**How to complete this task:** Only one stretch of the data below is wanted: the lines starting at the one with "The width and" and ending at the one with "The image size is (673, 620).", both included, given again exactly.

**Records for this task:**
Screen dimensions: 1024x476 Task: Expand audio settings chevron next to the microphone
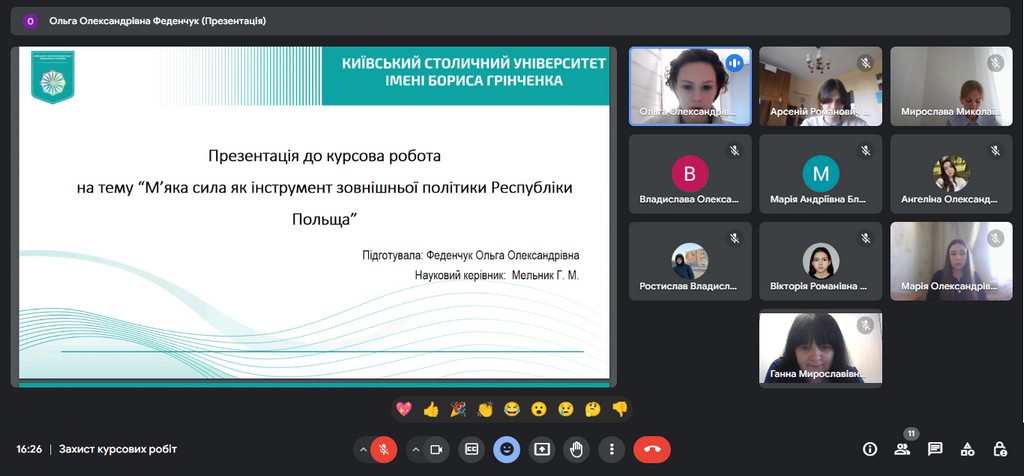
==
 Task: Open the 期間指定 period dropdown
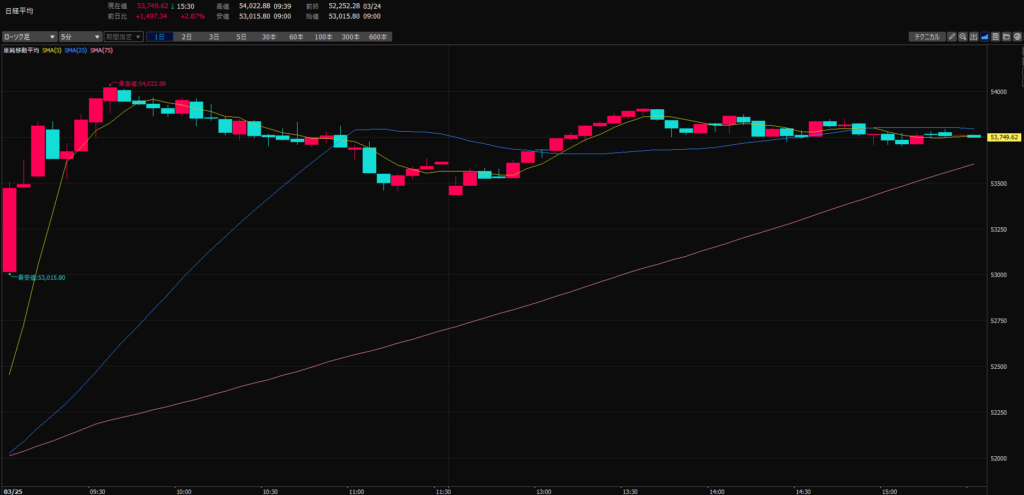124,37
---
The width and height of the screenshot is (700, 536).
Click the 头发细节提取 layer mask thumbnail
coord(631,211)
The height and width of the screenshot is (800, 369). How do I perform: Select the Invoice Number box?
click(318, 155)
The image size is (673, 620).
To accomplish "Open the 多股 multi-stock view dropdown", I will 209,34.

**Exercise response:**
The width and height of the screenshot is (700, 536).
Click the 头发细节提取 layer mask thumbnail
coord(631,211)
The height and width of the screenshot is (800, 369). How do I perform: Select the Invoice Number box?
click(318, 155)
The image size is (673, 620).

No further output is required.